**Task goal:** The output is a word-for-word repeat of the listing below, free of images.

**Source records:**
..........

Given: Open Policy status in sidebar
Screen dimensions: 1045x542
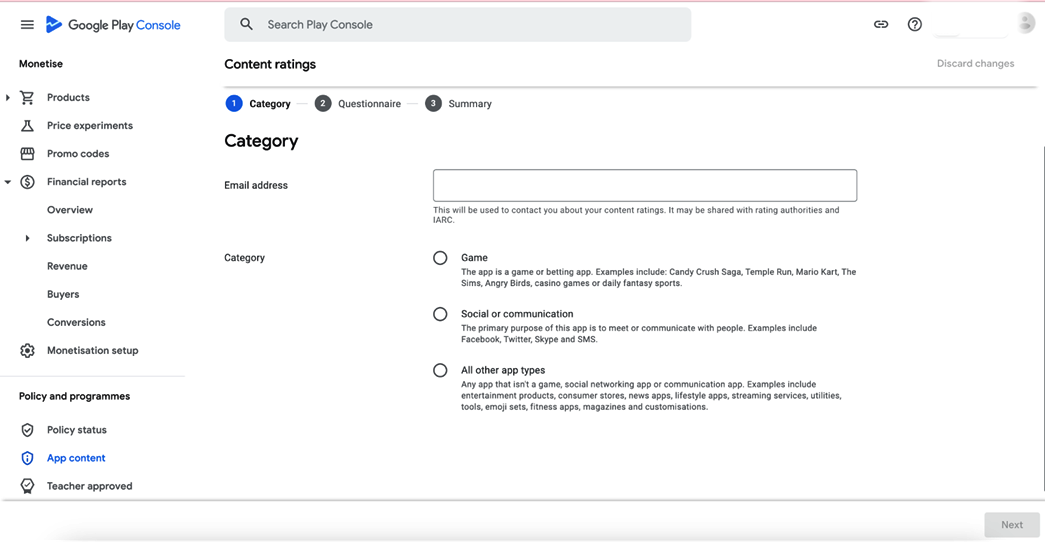Looking at the screenshot, I should pyautogui.click(x=76, y=430).
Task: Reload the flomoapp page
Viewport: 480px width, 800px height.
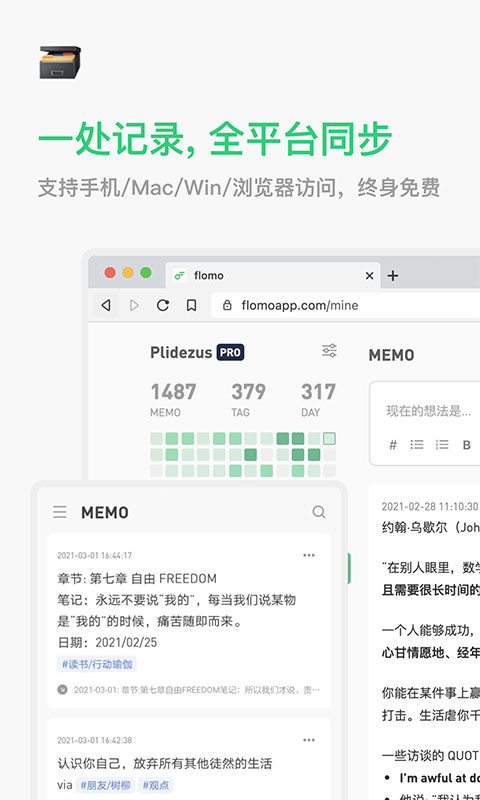Action: pyautogui.click(x=163, y=305)
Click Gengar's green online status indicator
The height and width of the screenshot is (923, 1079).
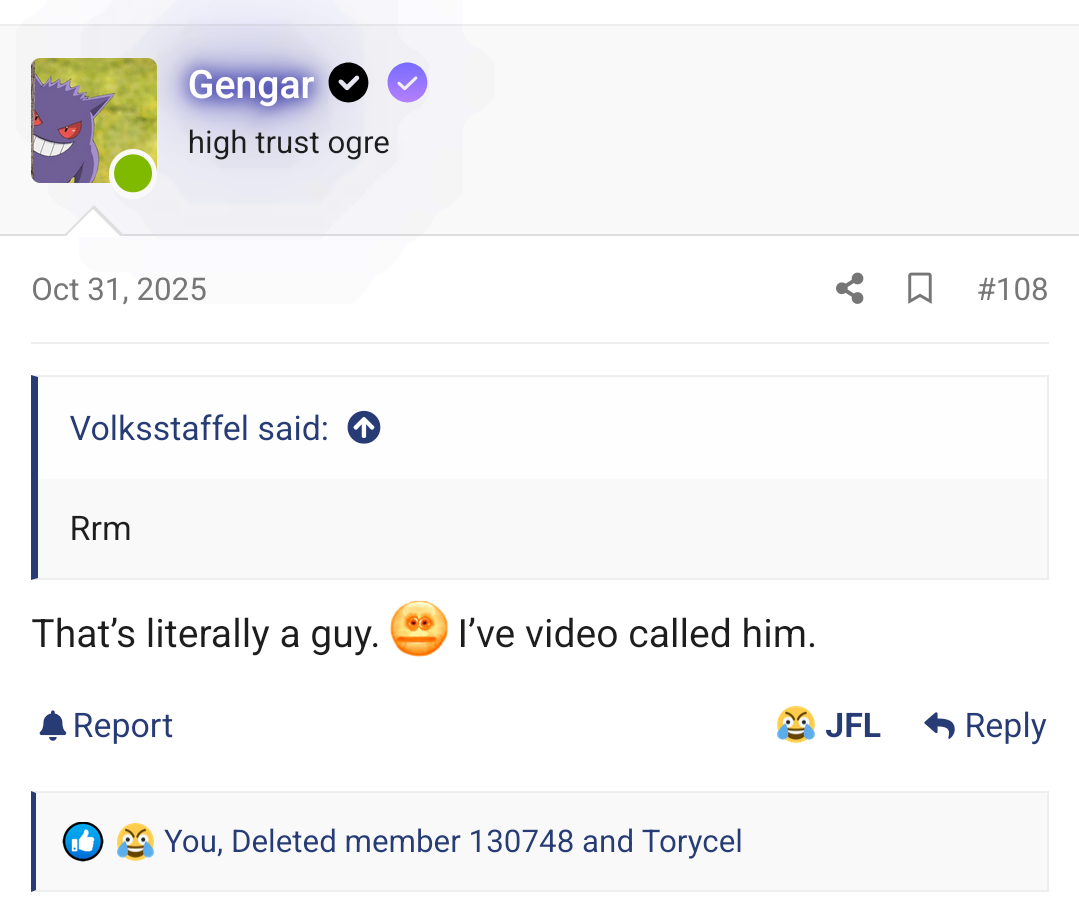tap(132, 173)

..........

**Response box:**
Given: Open Policy status in sidebar
Screen dimensions: 1045x542
Looking at the screenshot, I should pyautogui.click(x=76, y=430).
Task: Reload the flomoapp page
Viewport: 480px width, 800px height.
Action: pyautogui.click(x=163, y=305)
Click Gengar's green online status indicator
The height and width of the screenshot is (923, 1079).
tap(132, 173)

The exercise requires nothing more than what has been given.